Un suspense s’installe presque aussitôt. Éva, qui ne tarissait pas d’éloges pour la robe confectionnée par Clarisse, laquelle deviendrait célèbre à coup sûr, débarque un bon matin, insatisfaite, passant du « tu » de l’amie au « vous » froid de la cliente : la robe lui irriterait le cou. Caprice aux yeux de son amie prête à céder, en apparence seulement, car il s’avérera que la robe non retouchée lui va parfaitement. D’autres manigances de la comédienne viendront secouer la couturière, qui se demande si Éva joue la carte de la tragédienne ou de la bouffonne. À ses moments de folie, succède le retour à sa nature espiègle, tendre et amicale, ce qui ébranle Clarisse. Jusqu’à ce qu’Éva devienne envahissante au point que son amie en a assez, mais comment s’en débarrasser sans la blesser ? L’histoire connaît une issue tragique, mais pas de celles que l’on pourrait soupçonner.

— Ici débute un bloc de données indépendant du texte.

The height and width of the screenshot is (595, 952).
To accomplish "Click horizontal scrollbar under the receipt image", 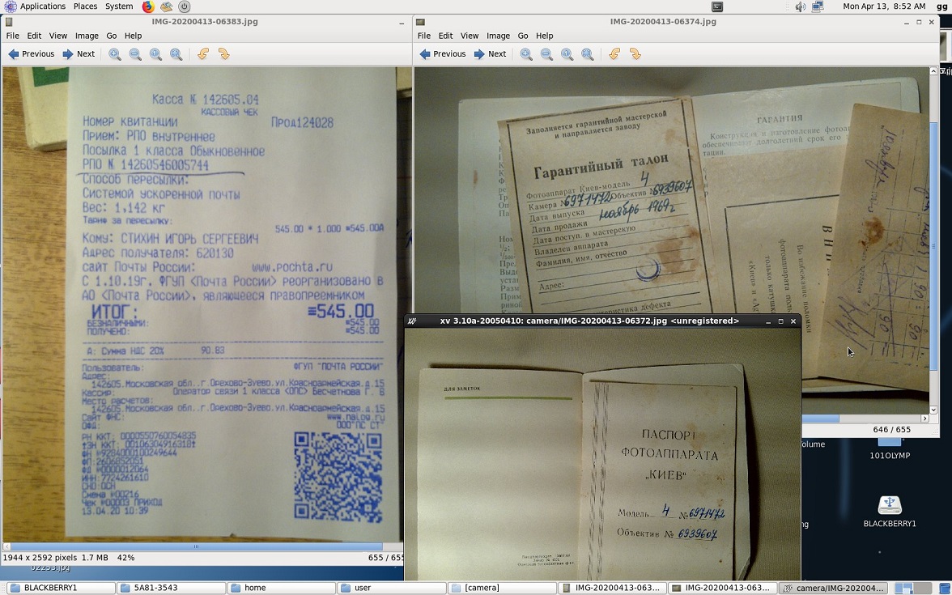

Sept nuits dans la vie de chérie plaît avec son histoire bien ficelée agrémentée des huit tableaux qui l’ont inspirée. La Franco-Ontarienne, bien connue au Canada pour son œuvre en littérature orale et écrite, se révèle une conteuse éprouvée. Elle sait ménager les effets et soutenir l’intérêt du lecteur, ce à quoi concourent tout autant une écriture fluide, dynamique, rythmée et de courts chapitres coiffés d’un titre évocateur.